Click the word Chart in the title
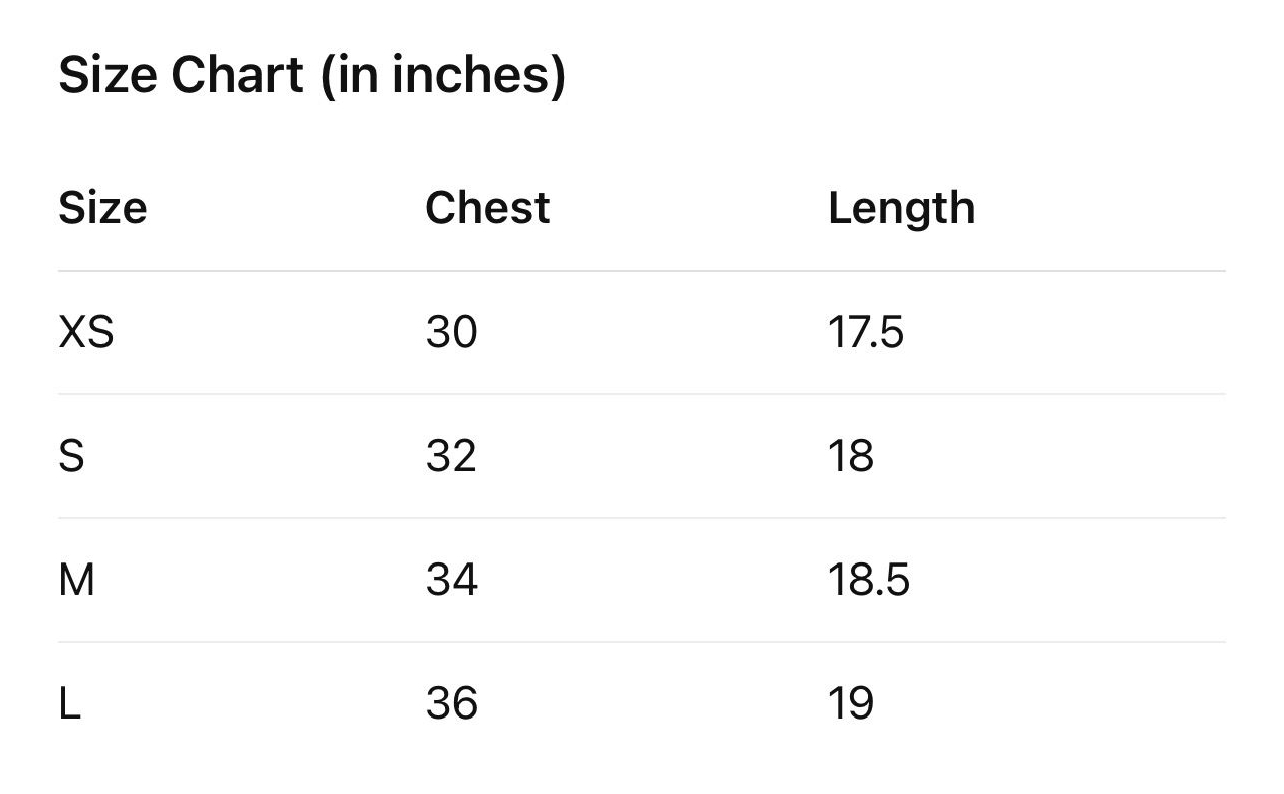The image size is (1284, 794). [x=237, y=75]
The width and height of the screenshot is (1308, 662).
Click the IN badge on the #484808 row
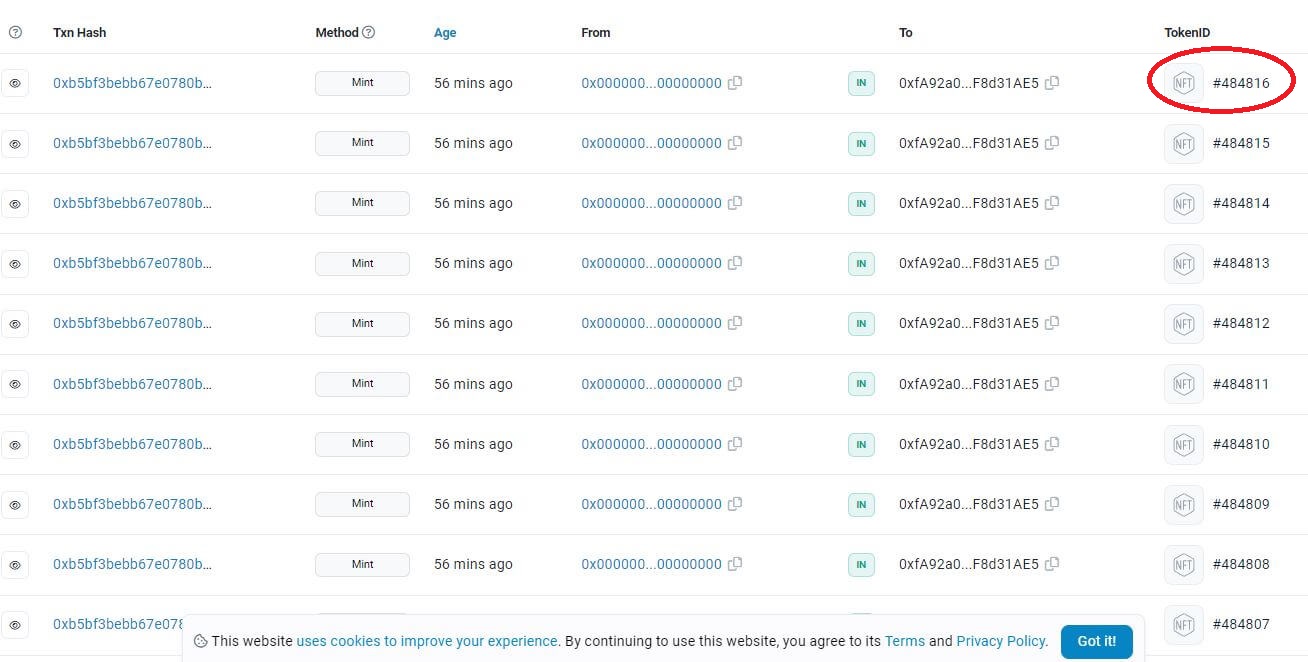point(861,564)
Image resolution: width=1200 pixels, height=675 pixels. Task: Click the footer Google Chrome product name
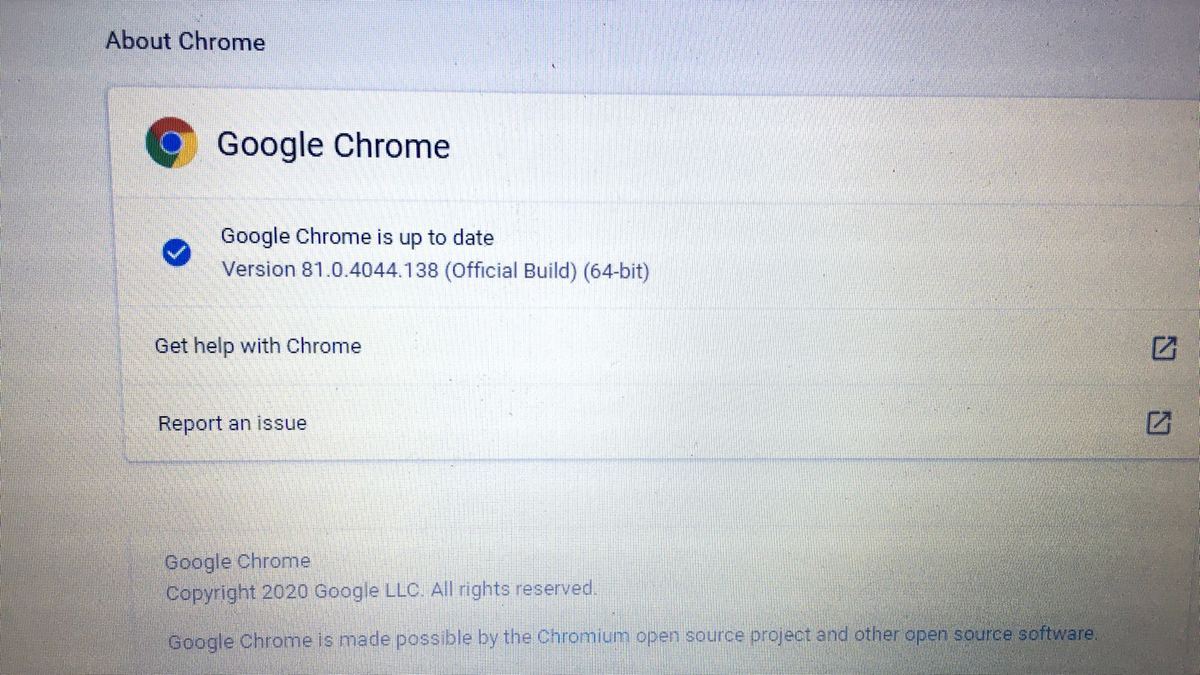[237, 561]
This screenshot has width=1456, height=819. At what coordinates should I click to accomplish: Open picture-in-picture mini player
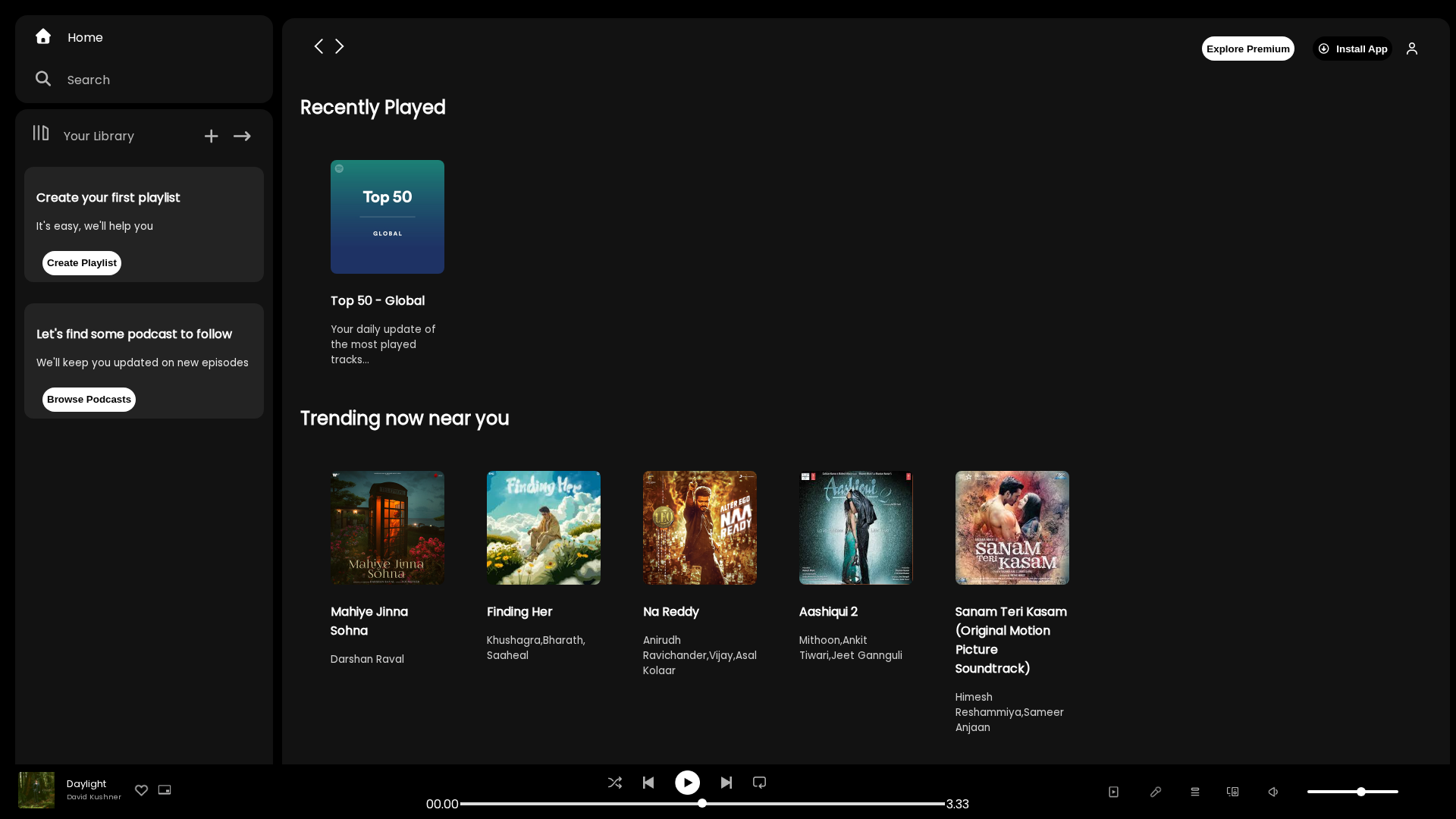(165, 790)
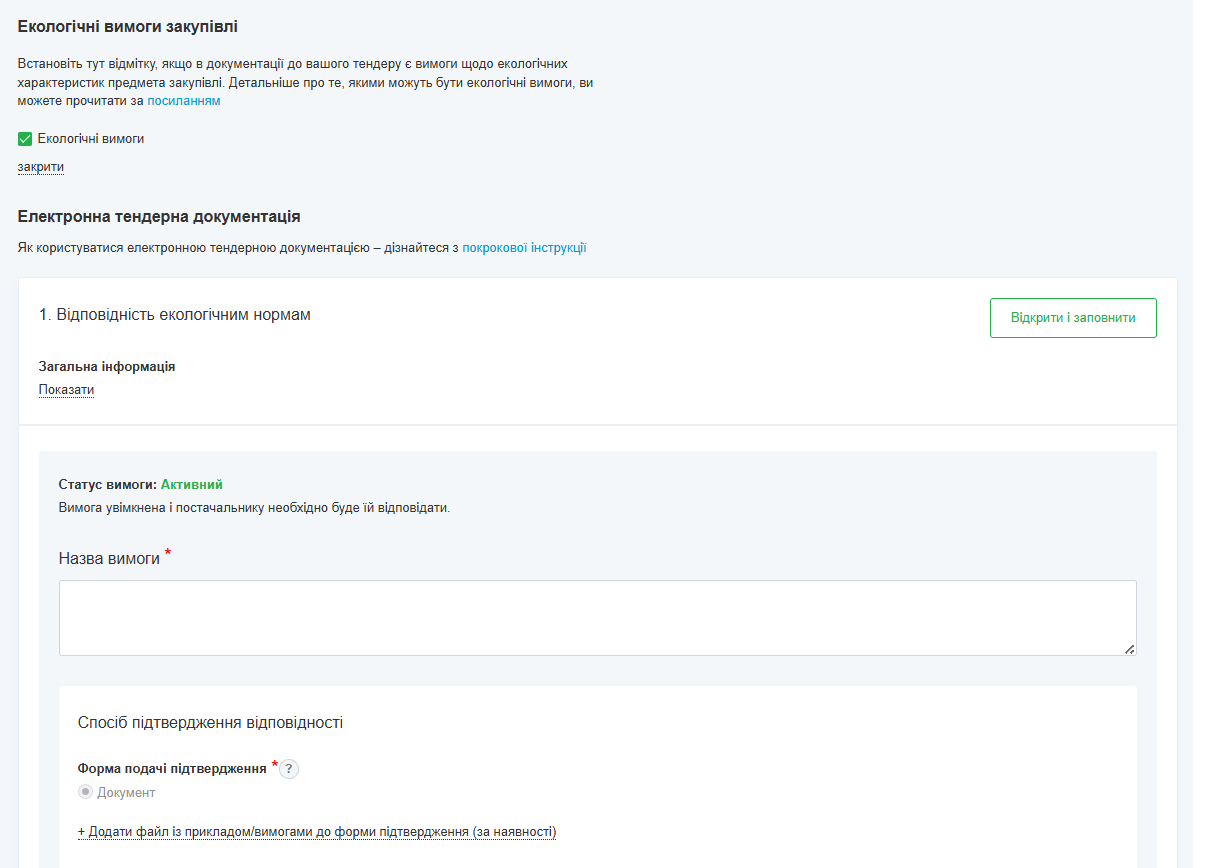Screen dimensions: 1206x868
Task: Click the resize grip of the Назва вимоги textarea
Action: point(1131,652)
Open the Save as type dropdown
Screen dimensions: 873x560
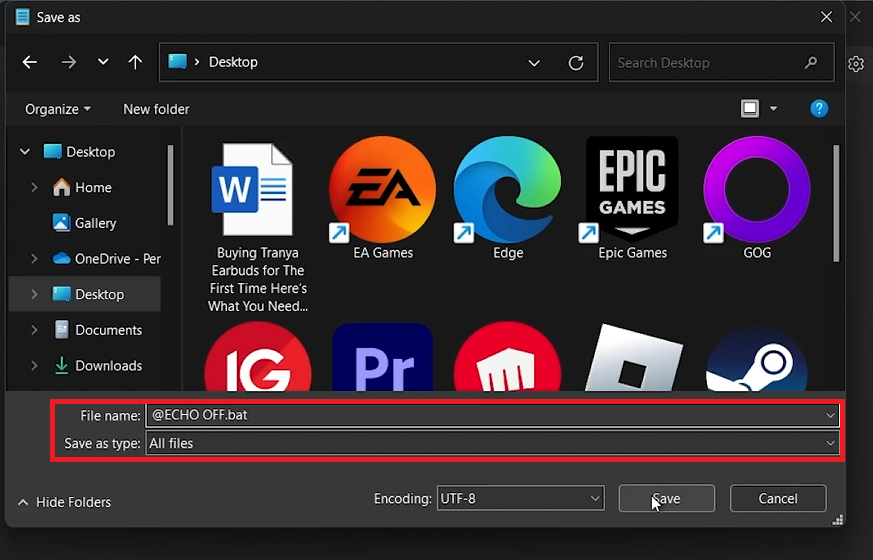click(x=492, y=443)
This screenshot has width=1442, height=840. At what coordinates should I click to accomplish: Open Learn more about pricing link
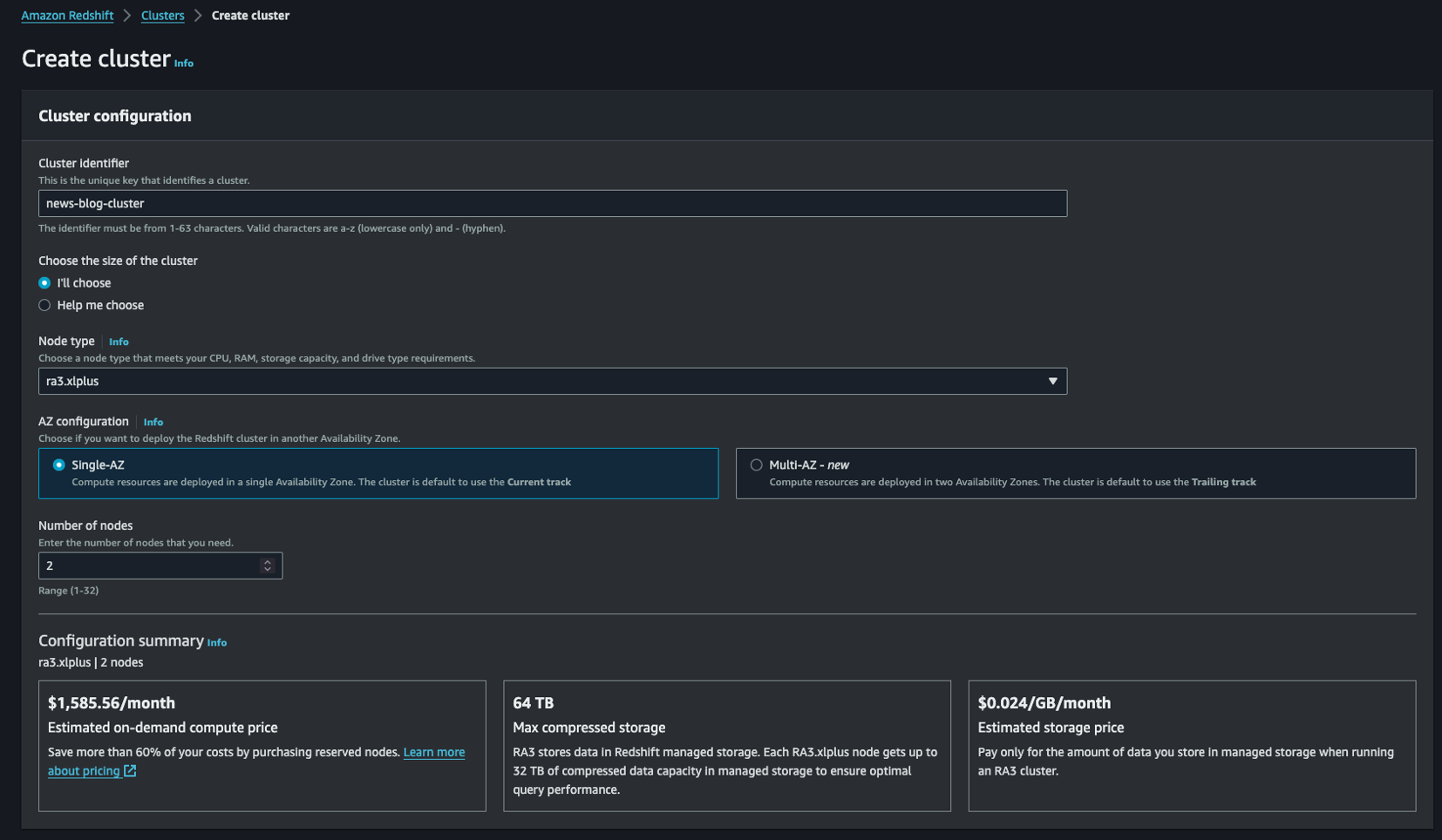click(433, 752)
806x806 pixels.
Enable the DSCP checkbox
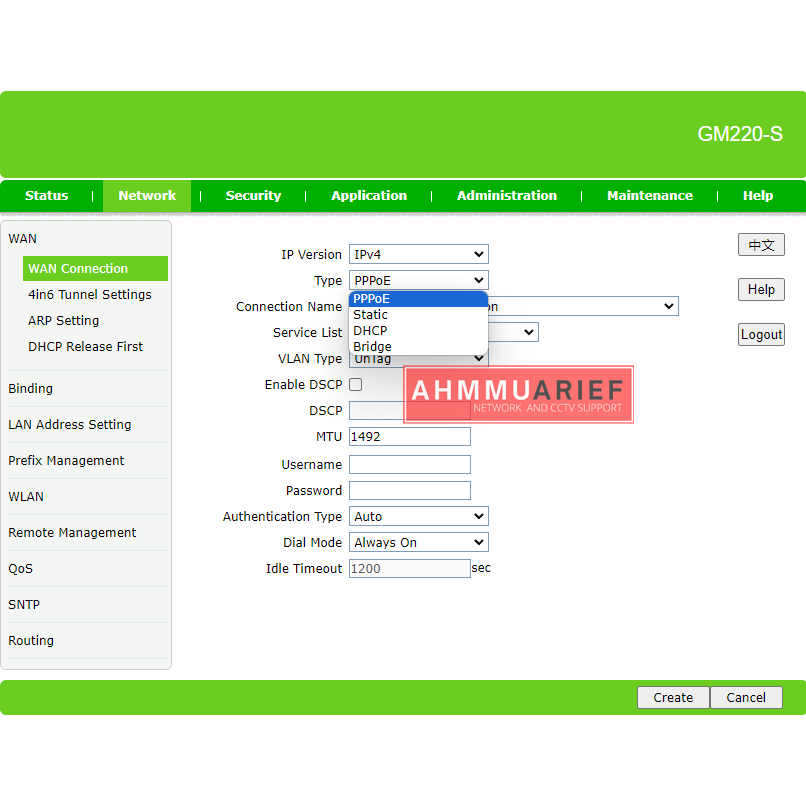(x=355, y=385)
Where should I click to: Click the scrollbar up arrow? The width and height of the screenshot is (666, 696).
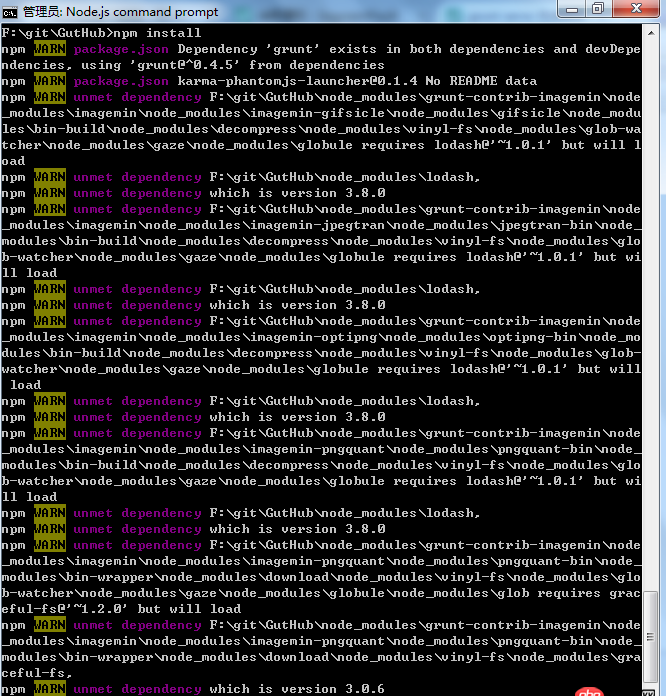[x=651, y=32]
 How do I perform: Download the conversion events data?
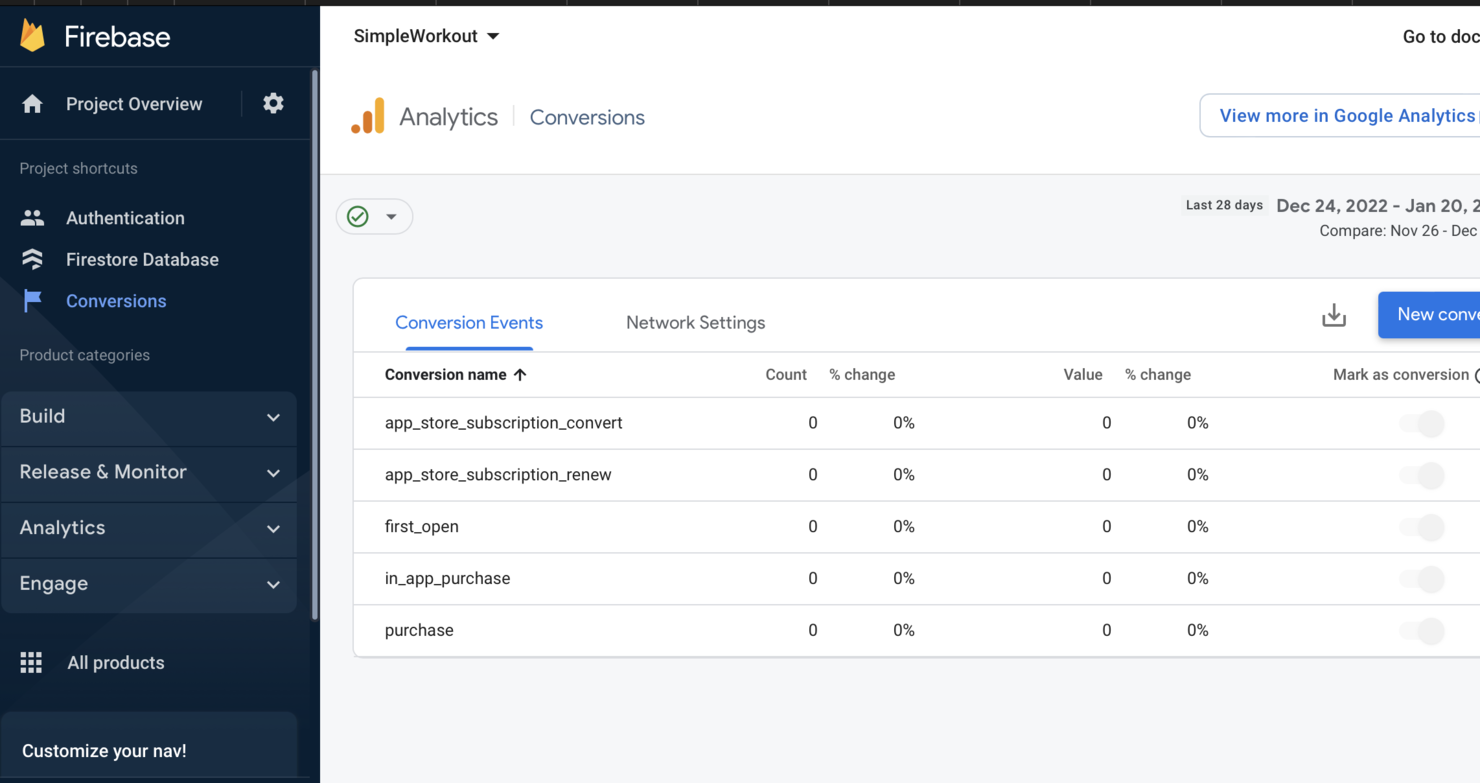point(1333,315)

**Assigned task:** In the records above, find the line that contains "This screenshot has width=1456, height=819.", then write it out along with every line after it, exactly, through the last one. Leave the pictures out.

**Solution:**
This screenshot has width=1456, height=819. At what coordinates should I click to accomplish: Open picture-in-picture mini player
(165, 790)
Screen dimensions: 1206x868
Task: Click the resize grip of the Назва вимоги textarea
Action: point(1131,652)
Open the Save as type dropdown
Screen dimensions: 873x560
click(x=492, y=443)
This screenshot has width=1442, height=840. At what coordinates should I click to accomplish: Open Learn more about pricing link
click(433, 752)
806x806 pixels.
Enable the DSCP checkbox
(x=355, y=385)
Where should I click to: Click the scrollbar up arrow? The width and height of the screenshot is (666, 696).
[x=651, y=32]
 How do I perform: Download the conversion events data?
point(1333,315)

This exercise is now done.